*Brief:*
Answer with a single number stating how many lines of the entries below include the string "computer".

☆ ☆ ☆

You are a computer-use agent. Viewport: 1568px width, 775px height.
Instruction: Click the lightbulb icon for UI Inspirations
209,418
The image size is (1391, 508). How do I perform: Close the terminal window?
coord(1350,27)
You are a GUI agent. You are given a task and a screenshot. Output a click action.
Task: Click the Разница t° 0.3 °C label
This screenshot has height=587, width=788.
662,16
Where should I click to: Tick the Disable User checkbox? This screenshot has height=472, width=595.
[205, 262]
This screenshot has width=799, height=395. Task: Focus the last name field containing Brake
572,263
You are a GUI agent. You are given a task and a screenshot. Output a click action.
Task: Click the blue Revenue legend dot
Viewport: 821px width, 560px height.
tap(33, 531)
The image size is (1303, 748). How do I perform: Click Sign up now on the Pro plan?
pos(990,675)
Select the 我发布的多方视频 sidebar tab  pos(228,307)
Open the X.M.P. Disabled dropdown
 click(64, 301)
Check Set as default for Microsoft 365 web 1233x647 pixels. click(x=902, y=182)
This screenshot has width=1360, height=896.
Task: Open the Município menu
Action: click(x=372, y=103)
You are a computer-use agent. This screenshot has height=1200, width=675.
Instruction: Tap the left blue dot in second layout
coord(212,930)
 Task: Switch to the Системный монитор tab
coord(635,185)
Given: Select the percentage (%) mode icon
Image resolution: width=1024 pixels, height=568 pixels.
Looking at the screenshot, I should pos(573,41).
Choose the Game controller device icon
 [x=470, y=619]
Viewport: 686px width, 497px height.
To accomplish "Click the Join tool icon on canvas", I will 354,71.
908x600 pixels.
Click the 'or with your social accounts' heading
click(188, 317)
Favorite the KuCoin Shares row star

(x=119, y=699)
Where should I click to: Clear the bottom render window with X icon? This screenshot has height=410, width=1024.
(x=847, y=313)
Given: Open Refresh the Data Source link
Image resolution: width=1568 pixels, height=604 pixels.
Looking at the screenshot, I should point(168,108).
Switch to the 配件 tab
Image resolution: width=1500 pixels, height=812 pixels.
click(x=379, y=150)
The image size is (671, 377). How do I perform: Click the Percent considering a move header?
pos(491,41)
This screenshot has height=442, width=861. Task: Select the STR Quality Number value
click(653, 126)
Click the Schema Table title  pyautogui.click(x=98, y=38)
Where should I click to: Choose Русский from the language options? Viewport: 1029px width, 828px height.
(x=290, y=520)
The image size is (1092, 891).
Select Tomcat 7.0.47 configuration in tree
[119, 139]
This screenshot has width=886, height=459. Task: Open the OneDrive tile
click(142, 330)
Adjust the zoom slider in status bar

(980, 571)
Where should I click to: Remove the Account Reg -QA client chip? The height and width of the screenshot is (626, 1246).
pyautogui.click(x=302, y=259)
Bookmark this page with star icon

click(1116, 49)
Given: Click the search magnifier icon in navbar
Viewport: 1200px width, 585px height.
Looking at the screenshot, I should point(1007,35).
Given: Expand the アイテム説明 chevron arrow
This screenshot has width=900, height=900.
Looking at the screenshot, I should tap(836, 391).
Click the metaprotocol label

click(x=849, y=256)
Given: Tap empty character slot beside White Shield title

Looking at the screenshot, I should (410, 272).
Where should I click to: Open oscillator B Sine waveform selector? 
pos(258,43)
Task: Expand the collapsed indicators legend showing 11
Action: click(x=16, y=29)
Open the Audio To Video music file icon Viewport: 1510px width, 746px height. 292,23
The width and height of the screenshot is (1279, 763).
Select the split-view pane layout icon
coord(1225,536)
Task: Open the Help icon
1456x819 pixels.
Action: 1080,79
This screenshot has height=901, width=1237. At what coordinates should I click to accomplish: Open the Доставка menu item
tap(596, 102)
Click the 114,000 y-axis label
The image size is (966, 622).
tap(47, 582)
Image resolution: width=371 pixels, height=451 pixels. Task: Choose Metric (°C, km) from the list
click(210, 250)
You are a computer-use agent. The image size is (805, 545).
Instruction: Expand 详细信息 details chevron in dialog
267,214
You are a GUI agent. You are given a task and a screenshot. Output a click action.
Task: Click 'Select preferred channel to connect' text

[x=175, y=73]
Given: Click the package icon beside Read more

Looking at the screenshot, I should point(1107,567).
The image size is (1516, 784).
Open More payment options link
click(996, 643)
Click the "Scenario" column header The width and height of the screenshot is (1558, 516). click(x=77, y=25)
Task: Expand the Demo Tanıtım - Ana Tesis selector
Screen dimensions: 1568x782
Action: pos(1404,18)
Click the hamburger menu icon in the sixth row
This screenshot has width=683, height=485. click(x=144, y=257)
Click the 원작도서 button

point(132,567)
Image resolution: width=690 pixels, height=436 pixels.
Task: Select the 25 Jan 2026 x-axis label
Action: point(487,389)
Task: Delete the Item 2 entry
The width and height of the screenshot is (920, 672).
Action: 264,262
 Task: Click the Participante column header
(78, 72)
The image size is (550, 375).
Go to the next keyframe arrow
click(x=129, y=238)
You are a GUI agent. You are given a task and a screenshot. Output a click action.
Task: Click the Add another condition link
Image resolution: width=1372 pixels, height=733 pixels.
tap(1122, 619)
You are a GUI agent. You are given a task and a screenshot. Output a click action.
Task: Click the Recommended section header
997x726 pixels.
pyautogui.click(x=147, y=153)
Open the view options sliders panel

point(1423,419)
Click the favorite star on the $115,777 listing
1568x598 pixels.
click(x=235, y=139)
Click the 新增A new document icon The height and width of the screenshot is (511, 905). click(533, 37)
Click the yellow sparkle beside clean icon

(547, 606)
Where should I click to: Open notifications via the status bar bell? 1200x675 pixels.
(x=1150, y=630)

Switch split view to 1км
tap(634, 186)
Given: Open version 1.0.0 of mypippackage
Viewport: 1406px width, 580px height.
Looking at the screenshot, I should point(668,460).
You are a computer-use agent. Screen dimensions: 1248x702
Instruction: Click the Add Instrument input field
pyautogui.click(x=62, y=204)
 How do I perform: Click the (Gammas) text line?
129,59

☆ ☆ ☆

*Exercise answer:*
4